If you are planning to arrive in Vietnam by AIR at Ho Chi Minh, Hanoi or Da Nang airport, an alternative to obtaining a full visa stamp from the Vietnamese Embassy in your country is to opt for a very simple and cheap visa on arrival (VOA). Once issued, this visa is exactly the same as an embassy/consulate issued visa with the same limitations and conditions attached to its use.

The VOA paperwork is not a full visa, rather you employ an agent (before you arrive) in Vietnam to obtain an official letter of approval that you present at the VOA desk when you land. Upon payment of a stamping fee ($25 for a single entry visa, $50 for a multi-entry) you will receive your passport back with a full visa inside. Most sites ask about your present nationality as part of the application process, and provided you qualify you can apply for a 1 month or a 3 month visa, single or multi-entry. The amount charged by VOA agents for their service varies from $14 to $50, depending on the type of visa and the agent in question. Some tour operators and travel agents offer cut-price VOAs in the hope that you will book tours with them.

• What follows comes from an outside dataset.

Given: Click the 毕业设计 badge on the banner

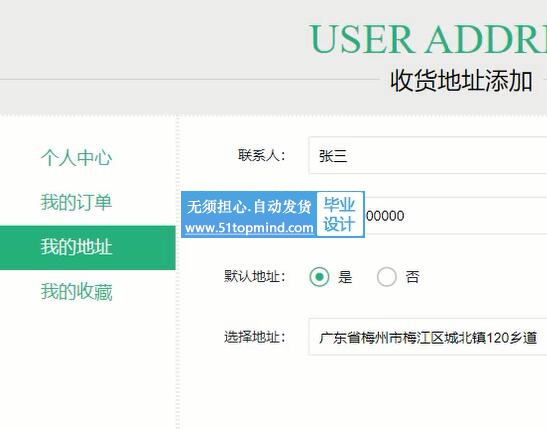Looking at the screenshot, I should tap(339, 214).
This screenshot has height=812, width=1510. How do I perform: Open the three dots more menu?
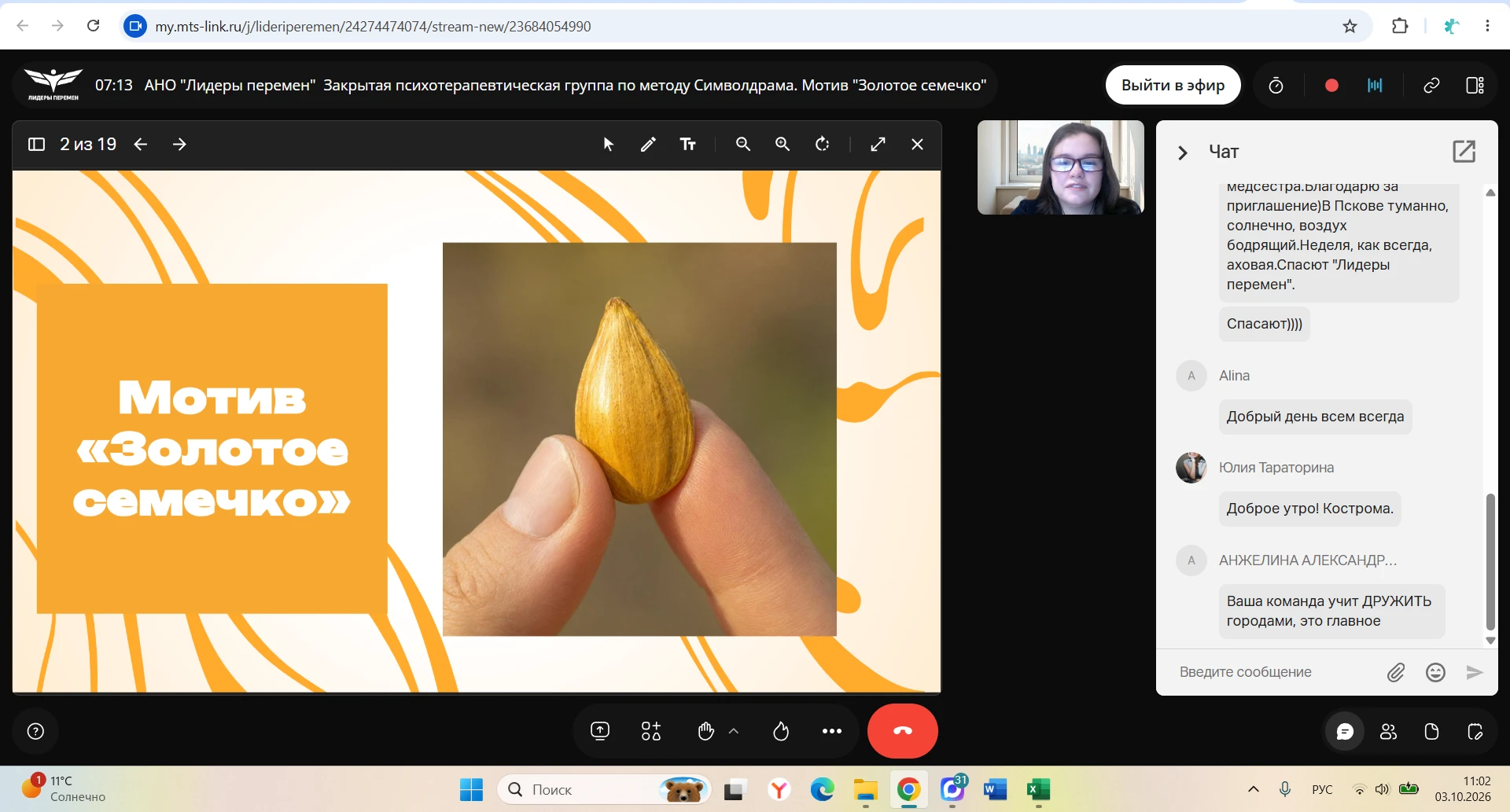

The only disadvantage of VOAs is that the VOA process at the airport can be slow, particularly at HCMC airport (Tan Son Nhat), where things can become pretty chaotic if people do not form an orderly queue. HCMC airport is Vietnam's busiest and has far more traffic than the other two airports, so in the high season it is not uncommon to have to wait for an hour or more, particularly if you are stuck behind a large tour group. In Hanoi and Da Nang, and even in HCMC in the low season, during quiet times of the day it can take less than 15 minutes to get your visa and pass through immigration - indeed you are likely to arrive at the baggage carousel before your bags do.

Applying for a VOA letter of approval on-line is very easy and there are many reputable agents, e.g www[dot]vietnamvisabooking[dot]com (using a search engine - Google, Yahoo etc. - search for 'Vietnam visa booking'). They accept all major credit cards and with some you can pay through PayPal.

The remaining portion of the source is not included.